**Set tasks:**
1. For each statement below, decide whether it agrees with the card-odds thread. Answer yes or no, and quote the exact words from the thread that decide it.
(a) One post says that a written prediction of a card and a number would make the probability 1/2704.
(b) One writer says that they personally stress that the odds are astronomical.
(c) The final post says that its writer watched the whole thing.
2. Transcribe the card-odds thread from "Are you that" to "52 FACT !!!!!!".
3. List every specific position number that the card-odds thread uses as an example of a position in the deck.

**Quoted passage:**
The odds are not in the thousands though. They are simply 1 out of 52. Any card has 1/52 chance to be at any position. Once a card is named, there is 1/52 chances that the named number will correspond. The odds are not 52 times 52.
Are you that stupid and arrogant? Not everyone will (for example) name the Ace of Spades at (for example) position 13, so your reply is nonsensical and rubbish Different cards and different nu bers are named EVERY TIME, and whilst some cards and numbers chosen may be the same but not often mentioned by different spectators, the odds are NOT 1 in 52 FACT !!!!!!
the odds are not 1/52 if the question is to choose a specific card and a specific number, then it would be 1/52 multiplied by 1/52. If the question is what is the chance that a queen is at position 10, for example, then it is 1/52 like you said.
@@Bidoof504 Actualy no, That is a common error to make. Choose a random number, any number. Go. Now, Whatever the number you choose, you are now going to have one single position in the deck. That step is done. There is no probability of anything involved yet, you just chose a number. Say you choose 23. Once you have choosen that number, there are 52 cards you can name after that. One of them will necessarily be the right one, so now there is a probability, you have 1/52 chance that the card will match your number. That is true whatever number you choose. "If the question is what is the chance that a queen is at position 10, for example, then it is 1/52 like you said." Exactly. Every scenario of ACAAN is exactly that. Whatever the card, whatever the position. But the illusion that the chaces are 1/52 times 1/52 is very good, so you can work with that, very few people will figure out that the chances are really 1/52. Unless it is a mathematician, then he will know instantly and will make himself a pleasure of correcting you. I personnaly don't stress that the odds are astronomical, because some people will figure it out and then your trick gets dimished. Whereas if you just don't say a thing, the feeling of impossibility and astronomical coincidence remains. The event itself is a mindfuck, without mentionning odds. But if you have never been called out on it and it feels right doing it like you do, go ahead, that is whats important. Anyways very few people will get it, and maybe even mathematicaly clever people will get fooled, cause the probability illusion is quite good and people dont tend to calculate things they just experience the magic.
@@metatrix4251 your right and thanks for the explanation. the chance of a specific card being at a specific number is always 1/52. but what I was trying to say was that the chance that a spectator names the number you want and a card you want is 1/52 * 1/52. (assuming no forces used)
@@Bidoof504 OK, I see. Then for that probability to exist, it would need to be a prediction. Like write a card and a number on a peice of paper, then tell a spectator to choose a card and a number between 1 and 52. Then if their choice matches your prediction, that would be a probability of 1/2704. But as soon as there is no prediction on a peice of paper or something similar, meaning as soon as the reveal is just to show the card in the deck at the mentioned position, then the chances are 1/52. Another thing you could do to make it 1/2704, is have the named card match the named number AND be the only face down card. That would work.
I didn't watch the whole thing honestly because I had the sense it wasn't for me. But you say something early on which I think is wrong. The chances of them picking the card at the number is 1 in 52. To see this, just imagine any card. Once it's chosen, there are only 52 possibilities for where it is.

**Record excerpts:**
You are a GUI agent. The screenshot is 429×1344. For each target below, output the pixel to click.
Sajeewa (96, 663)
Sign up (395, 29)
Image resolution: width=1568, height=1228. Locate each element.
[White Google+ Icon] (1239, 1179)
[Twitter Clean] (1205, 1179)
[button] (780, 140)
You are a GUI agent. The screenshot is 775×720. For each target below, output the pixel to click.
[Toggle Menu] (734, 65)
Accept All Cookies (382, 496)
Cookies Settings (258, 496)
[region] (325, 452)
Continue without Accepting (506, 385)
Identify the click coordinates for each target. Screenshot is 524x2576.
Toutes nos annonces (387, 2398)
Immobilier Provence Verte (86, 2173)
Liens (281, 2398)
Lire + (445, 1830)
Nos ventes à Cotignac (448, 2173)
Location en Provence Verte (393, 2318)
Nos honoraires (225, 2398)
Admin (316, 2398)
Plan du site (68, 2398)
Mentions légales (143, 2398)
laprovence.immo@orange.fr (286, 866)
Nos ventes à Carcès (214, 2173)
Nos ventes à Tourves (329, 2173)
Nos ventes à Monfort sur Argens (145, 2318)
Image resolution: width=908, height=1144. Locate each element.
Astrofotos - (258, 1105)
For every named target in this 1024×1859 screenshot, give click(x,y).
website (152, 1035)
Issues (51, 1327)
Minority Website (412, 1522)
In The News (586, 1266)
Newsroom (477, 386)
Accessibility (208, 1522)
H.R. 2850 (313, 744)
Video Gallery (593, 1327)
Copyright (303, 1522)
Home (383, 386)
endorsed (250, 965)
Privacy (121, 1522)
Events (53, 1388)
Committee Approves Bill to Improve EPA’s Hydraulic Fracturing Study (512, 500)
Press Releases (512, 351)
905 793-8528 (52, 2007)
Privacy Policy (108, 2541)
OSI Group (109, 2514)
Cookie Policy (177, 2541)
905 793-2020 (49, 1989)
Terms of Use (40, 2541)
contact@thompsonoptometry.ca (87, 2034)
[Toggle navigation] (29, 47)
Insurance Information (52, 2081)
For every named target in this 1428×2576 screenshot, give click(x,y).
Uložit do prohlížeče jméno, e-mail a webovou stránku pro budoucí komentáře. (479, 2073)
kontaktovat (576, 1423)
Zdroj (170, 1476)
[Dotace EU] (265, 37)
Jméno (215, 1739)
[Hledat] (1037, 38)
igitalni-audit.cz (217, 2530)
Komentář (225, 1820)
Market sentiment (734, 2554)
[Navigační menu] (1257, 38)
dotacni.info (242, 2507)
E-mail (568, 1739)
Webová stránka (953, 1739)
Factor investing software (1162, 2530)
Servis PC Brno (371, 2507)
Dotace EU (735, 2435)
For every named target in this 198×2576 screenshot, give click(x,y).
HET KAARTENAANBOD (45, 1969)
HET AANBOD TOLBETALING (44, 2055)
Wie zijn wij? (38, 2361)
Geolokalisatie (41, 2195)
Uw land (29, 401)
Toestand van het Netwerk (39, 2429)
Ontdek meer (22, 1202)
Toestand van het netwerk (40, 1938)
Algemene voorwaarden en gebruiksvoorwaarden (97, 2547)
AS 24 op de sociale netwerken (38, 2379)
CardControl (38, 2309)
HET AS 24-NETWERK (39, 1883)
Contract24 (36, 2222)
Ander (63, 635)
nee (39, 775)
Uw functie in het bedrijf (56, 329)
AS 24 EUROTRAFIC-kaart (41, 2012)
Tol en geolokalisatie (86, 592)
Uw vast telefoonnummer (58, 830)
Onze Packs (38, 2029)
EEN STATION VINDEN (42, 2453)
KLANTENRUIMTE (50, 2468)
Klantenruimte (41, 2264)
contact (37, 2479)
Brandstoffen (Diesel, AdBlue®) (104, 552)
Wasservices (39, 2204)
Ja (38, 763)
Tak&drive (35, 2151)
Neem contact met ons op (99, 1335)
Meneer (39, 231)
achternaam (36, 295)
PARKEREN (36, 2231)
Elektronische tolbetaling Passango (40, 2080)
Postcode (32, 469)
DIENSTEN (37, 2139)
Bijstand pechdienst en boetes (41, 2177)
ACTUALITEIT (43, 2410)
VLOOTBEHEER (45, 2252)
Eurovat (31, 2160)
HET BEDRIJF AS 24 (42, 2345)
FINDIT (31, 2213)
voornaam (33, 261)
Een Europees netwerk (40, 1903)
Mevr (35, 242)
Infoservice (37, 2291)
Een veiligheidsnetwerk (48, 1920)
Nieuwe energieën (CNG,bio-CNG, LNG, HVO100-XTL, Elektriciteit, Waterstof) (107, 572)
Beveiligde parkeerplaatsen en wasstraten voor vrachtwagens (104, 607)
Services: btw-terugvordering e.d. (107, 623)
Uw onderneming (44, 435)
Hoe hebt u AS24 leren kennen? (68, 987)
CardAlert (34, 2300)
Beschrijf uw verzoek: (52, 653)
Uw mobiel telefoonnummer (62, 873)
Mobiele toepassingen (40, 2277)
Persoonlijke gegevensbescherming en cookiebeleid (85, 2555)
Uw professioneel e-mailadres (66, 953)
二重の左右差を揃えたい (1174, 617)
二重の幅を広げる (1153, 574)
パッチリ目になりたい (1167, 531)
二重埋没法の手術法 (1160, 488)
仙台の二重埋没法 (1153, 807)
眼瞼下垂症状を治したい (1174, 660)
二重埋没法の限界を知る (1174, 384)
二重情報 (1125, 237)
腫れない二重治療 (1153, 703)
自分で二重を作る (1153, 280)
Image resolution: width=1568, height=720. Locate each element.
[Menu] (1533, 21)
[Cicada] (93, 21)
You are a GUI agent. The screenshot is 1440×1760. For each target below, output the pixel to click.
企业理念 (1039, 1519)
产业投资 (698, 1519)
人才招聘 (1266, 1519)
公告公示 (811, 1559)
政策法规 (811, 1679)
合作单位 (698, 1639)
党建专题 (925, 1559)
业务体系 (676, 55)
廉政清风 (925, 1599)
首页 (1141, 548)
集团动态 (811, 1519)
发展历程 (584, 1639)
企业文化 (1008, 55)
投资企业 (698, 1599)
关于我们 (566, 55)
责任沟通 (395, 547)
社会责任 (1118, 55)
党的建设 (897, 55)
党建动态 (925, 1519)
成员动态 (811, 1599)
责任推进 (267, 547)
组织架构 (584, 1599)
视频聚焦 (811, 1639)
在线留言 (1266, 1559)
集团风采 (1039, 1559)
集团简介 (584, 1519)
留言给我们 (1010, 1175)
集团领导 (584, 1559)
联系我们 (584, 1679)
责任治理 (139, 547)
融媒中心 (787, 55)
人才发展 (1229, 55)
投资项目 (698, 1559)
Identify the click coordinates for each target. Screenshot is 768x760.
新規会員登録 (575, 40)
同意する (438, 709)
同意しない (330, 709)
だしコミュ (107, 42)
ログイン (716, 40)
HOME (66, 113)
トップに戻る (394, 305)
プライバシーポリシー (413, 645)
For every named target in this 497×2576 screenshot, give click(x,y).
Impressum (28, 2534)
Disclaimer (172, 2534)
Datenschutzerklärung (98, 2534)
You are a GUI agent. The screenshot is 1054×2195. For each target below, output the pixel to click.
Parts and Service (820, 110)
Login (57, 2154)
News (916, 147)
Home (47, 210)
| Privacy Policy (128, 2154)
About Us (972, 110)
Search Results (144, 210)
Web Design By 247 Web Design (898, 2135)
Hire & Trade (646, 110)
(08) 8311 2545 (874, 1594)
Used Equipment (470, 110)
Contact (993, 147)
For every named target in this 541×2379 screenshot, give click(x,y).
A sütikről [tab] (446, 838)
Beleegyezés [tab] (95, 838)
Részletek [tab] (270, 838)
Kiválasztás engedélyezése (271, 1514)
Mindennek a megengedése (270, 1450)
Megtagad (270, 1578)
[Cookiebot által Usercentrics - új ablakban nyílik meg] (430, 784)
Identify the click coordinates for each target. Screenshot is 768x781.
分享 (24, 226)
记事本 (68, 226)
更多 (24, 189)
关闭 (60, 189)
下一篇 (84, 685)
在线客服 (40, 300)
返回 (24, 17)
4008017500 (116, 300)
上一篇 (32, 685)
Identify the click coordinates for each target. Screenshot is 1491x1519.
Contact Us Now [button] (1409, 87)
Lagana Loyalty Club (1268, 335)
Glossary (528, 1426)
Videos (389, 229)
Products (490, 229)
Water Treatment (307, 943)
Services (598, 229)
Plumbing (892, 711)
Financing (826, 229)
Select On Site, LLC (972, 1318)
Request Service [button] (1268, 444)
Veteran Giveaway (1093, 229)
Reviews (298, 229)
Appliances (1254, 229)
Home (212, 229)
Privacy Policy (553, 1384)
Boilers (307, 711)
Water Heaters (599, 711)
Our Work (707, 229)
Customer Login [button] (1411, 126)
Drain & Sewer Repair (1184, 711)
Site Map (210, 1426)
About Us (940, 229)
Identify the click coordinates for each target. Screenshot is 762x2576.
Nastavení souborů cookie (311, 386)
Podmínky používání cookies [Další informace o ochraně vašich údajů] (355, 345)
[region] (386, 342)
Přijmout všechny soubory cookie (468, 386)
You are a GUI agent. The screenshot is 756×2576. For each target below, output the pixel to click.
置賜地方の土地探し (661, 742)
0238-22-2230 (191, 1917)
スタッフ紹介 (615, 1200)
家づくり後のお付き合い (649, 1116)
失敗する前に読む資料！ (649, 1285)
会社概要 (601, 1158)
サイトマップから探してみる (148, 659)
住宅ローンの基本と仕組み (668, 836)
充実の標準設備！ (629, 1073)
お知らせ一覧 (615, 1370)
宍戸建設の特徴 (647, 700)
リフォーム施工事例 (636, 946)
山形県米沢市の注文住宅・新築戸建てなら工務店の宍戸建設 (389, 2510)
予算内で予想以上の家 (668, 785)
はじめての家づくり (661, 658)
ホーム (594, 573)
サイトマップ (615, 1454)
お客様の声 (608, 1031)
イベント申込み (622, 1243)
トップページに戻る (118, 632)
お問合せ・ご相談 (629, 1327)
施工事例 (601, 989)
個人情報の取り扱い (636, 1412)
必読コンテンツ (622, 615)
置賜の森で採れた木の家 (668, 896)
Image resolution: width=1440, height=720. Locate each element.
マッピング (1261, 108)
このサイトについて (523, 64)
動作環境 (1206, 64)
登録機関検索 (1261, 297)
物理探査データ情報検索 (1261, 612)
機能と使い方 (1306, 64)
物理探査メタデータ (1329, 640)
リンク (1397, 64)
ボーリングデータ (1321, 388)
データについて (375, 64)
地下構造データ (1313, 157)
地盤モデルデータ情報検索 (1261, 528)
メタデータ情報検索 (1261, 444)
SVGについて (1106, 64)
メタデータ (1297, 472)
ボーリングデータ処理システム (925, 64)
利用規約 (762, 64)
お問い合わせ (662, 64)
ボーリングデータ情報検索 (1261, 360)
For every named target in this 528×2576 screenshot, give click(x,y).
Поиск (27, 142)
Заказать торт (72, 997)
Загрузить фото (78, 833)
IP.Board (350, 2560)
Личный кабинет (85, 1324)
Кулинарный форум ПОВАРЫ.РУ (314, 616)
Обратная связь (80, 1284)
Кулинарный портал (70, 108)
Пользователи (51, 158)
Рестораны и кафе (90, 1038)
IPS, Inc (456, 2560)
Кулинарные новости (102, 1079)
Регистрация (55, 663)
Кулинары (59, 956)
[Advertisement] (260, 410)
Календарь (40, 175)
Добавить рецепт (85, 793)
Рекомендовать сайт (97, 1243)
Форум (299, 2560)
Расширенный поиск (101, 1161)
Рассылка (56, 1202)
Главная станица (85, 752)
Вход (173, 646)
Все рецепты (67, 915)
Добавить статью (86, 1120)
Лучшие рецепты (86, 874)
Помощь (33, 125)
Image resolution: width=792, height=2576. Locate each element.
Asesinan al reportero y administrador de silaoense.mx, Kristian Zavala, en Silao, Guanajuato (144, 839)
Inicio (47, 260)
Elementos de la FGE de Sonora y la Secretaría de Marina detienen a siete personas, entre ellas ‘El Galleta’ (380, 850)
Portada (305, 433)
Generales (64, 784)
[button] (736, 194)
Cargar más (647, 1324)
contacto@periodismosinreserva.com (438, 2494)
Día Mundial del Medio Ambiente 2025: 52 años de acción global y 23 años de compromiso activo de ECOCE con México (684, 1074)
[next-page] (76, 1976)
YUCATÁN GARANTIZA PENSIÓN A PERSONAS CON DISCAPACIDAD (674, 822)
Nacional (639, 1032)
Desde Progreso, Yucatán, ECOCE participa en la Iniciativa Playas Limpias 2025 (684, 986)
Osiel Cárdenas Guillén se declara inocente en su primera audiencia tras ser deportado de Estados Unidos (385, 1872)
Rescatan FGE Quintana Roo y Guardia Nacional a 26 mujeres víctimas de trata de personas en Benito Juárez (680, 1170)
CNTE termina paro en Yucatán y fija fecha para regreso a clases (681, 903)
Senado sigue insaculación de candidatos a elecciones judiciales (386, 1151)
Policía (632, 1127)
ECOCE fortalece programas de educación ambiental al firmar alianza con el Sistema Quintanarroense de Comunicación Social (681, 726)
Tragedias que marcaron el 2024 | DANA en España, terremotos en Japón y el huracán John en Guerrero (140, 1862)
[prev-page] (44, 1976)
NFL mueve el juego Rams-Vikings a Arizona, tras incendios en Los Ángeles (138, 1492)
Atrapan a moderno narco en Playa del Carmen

**Solved problems:**
1.
(a) Yes: "that would be a probability of 1/2704"
(b) No: "I personnaly don't stress that the odds are astronomical"
(c) No: "I didn't watch the whole thing honestly"

2.
Are you that stupid and arrogant? Not everyone will (for example) name the Ace of Spades at (for example) position 13, so your reply is nonsensical and rubbish Different cards and different nu bers are named EVERY TIME, and whilst some cards and numbers chosen may be the same but not often mentioned by different spectators, the odds are NOT 1 in 52 FACT !!!!!!

3. 13, 10, 23